- _Aim of the exercise_
From the records below, set down exactly the lines starting with the line that contains "Task: Open a new tab with plus button" and going on through the line that contains "Task: Click the '/etc/csf/csfwebmin.tgz'". Nothing else is wanted.

(Exercise materials)

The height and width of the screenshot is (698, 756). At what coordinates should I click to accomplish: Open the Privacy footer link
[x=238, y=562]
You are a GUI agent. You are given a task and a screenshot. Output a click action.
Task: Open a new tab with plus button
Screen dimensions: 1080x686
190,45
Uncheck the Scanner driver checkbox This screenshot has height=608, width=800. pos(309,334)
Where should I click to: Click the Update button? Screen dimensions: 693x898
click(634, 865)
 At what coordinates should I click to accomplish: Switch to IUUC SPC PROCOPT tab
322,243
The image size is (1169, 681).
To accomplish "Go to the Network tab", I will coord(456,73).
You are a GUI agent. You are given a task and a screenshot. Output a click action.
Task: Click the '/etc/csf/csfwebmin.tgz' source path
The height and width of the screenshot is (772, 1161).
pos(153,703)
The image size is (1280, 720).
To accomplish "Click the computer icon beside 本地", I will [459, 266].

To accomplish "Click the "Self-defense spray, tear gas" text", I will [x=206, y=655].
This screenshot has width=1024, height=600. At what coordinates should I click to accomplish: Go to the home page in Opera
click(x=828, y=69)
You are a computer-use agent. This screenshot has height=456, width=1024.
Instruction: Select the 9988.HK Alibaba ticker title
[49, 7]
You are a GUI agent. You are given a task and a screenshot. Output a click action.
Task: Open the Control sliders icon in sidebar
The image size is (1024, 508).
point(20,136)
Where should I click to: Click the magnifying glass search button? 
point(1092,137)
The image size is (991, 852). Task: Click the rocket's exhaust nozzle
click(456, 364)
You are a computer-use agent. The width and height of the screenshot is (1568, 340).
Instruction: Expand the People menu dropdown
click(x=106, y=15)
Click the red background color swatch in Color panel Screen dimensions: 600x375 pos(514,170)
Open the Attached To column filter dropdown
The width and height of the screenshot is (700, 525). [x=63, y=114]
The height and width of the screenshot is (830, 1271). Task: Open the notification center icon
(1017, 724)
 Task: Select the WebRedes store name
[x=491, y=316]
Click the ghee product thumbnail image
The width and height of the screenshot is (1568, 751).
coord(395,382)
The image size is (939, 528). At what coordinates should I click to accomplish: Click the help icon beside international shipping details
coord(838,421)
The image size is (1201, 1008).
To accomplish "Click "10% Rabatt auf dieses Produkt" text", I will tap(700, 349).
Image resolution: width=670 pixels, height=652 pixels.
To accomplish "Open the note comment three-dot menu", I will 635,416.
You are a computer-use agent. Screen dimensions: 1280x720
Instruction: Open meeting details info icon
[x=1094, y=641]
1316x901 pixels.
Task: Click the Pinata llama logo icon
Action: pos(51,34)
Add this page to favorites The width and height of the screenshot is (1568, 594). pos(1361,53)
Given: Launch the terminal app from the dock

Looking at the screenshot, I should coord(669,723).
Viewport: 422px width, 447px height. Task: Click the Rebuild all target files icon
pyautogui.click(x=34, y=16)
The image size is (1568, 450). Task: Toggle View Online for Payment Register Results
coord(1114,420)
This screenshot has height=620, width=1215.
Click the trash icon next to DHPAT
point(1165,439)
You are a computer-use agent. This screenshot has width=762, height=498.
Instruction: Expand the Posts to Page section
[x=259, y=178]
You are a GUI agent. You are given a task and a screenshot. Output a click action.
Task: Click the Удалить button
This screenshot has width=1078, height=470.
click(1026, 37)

(End Exercise materials)

- _Answer box_
Task: Open a new tab with plus button
Screen dimensions: 1080x686
190,45
Uncheck the Scanner driver checkbox This screenshot has height=608, width=800. pos(309,334)
Where should I click to: Click the Update button? Screen dimensions: 693x898
click(634, 865)
 At what coordinates should I click to accomplish: Switch to IUUC SPC PROCOPT tab
322,243
The image size is (1169, 681).
To accomplish "Go to the Network tab", I will coord(456,73).
You are a GUI agent. You are given a task and a screenshot. Output a click action.
Task: Click the '/etc/csf/csfwebmin.tgz' source path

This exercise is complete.